• **What is needed**
Work through the material below and tally the lines holding "Traktoren"; only the tally should be returned.

________________

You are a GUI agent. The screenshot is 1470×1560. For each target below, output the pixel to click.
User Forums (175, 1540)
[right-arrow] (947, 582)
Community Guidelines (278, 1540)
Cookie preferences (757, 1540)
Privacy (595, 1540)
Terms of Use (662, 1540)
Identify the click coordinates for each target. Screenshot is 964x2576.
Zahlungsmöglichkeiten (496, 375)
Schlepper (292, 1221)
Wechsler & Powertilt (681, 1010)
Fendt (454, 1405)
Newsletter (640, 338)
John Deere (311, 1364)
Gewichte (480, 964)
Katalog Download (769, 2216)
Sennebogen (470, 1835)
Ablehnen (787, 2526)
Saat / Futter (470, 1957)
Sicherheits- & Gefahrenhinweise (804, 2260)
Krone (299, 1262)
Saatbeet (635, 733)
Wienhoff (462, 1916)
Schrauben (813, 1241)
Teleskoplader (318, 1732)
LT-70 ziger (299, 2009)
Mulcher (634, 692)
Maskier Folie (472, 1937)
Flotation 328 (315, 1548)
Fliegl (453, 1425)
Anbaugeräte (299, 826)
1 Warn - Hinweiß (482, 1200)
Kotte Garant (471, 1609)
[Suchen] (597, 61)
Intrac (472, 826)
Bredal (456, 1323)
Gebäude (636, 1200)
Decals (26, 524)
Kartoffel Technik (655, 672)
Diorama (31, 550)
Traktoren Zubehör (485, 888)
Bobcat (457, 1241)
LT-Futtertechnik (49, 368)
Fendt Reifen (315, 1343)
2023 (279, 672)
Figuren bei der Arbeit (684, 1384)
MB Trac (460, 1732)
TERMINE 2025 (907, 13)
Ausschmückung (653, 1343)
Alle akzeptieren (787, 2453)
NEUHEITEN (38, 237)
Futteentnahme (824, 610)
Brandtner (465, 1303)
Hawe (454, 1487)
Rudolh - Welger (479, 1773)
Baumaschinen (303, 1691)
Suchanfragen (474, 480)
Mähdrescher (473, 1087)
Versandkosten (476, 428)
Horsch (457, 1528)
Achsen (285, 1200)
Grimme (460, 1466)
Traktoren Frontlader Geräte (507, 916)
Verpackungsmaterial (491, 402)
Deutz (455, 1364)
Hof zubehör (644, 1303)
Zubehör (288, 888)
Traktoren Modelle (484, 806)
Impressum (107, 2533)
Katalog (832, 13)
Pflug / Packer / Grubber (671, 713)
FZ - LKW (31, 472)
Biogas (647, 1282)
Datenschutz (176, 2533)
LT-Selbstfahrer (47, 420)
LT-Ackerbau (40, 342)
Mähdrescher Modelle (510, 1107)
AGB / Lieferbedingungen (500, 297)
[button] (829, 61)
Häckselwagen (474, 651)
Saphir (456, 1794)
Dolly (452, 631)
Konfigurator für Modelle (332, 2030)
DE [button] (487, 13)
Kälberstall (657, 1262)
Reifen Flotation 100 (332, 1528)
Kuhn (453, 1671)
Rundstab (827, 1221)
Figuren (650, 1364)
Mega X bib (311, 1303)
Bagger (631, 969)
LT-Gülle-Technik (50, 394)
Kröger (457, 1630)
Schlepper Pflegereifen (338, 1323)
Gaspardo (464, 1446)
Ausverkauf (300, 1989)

________________

• **Expected answer**
3